Every once in a while, I got to walk Moose. I felt sooooo cool when I got to walk Moose. He was a beautiful brindle boxer and 90 pounds of solid muscle. Since his owners had taken him through obedience school, he was very well behaved on a leash, yet he looked so tough. I felt very safe walking Moose through the extremely dangerous country club community where he lived. You never know when an angry mob of golfers might attack.
One weekend, I was going to be taking care of a couple of cats that lived in a townhouse. The family had given me the “tour” and instructions. During the day. With plenty of light.
It was after dark when I got there on Friday night, the first night I would be caring for the cats. In one hand, I had the key the owners had provided me, and in my other hand was the alarm code for their security system. When I unlocked the door and flipped the light switch, nothing happened. I stumbled around in the dark desperately trying to find any light source that I could. I eventually found my way to the kitchen and tried to read by the light of the microwave, which turned out to be non-existent.
I knew that I had 60 seconds to punch in the code before the alarm would go off, and the police would be called. In my growing panic, I actually thought these people were so cheap frugal, that they had purposely turned off the power to their townhouse to save a few bucks. What I didn’t know was that the entire complex was having a black out.
By now the alarm was blaring and my heart was beating out of my chest. It wasn’t that I was afraid there were some deranged golfers waiting to ambush me, but I was completely disoriented from the total blackness and piercing noise and I couldn’t for the life of me understand why there was no light. I was bumping into walls and tripping over baby gates trying to find any source of light I could. But because the noise was unbearable, I had to get out of there, so I stumbled my way back to the front door and stepped outside.
Once away from the incredible noise, I was able to figure out that if I went to my car, I could read the alarm code with that light. I read the code and decided that I was going back in.

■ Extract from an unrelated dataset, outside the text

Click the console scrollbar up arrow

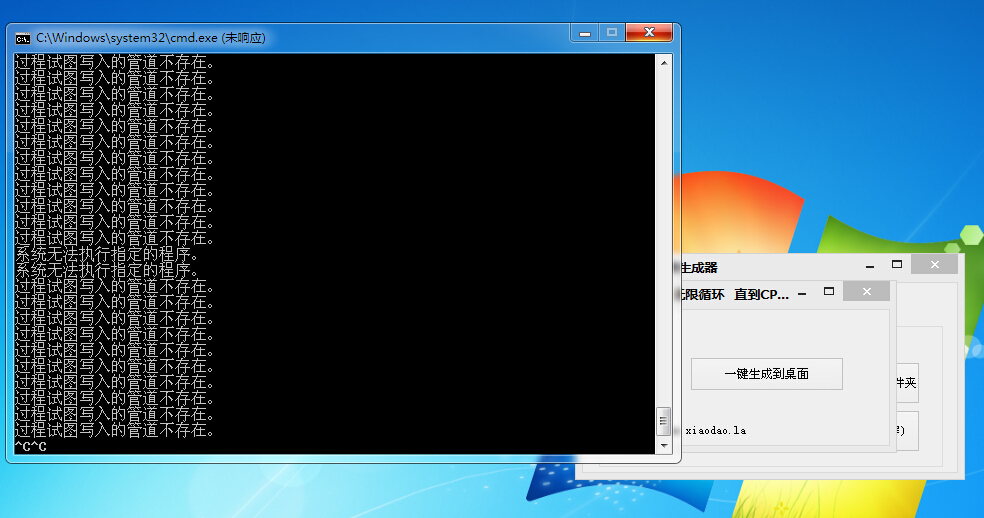(663, 62)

Those cats needed to be fed and, darn it, I was going to feed them!
However, by the time I disarmed the security system, I was still shaking like a leaf and decided that the cats looked liked they could stand to miss a meal. I still was not thinking clearly and decided that rather than wait for the police to come and take me away, I just wanted to go home like, RIGHT NOW! And so I started driving home.
With every minute that took me farther from the fiasco and every mile that brought me closer to home my heart rate slowly returned to normal and I began to regain my composure. I realized that the police were, in fact, on their way and they would assume that there had been an intruder or at least an attempted break-in. They would probably contact the owners of the townhouse and their weekend away would be ruined. I couldn’t let that happen. I decided then and there that if I passed a police car on the way home, I would follow him back to the townhouse and turn myself in.
However, I didn’t see any police on my way home, so I did the next best thing. I turned myself in over the phone. I explained what had happened – that I was a pet sitter who set off the security alarm and couldn’t see to enter the code in time. When I was able to give them the correct address of the townhouse, they knew I was telling the truth and thanked me for calling. It was then they told me that there had been a black out in that neighborhood and that a police car had been dispatched to the townhouse, but they would be calling him back to the station. No need to arrest any housewives that night.
All my fears about being taken away in handcuffs, finger printed, spending the night in jail – as if my husband wouldn’t have come to post bail (he would, wouldn’t he?) and having my name in the police blotter of our local paper were for nothing.
One of the things I have learned in my walk with the Lord is that most of the things I worry about never happen. Or if they do, they’re not as bad as I thought they would be. If I’m not careful, I let my thoughts spiral downward into despair rather than turning them over to the Lord.
II Timothy 1:7 tells us, “For God has not given us the spirit of fear, but of power and of love and of a sound mind.” (NKJV)
Lord, help me to claim Your promise of freedom from fear by trusting in You and not giving in to a spirit of worry.
Now I need to go take a golden retriever and a cute little shih-tzu for a walk.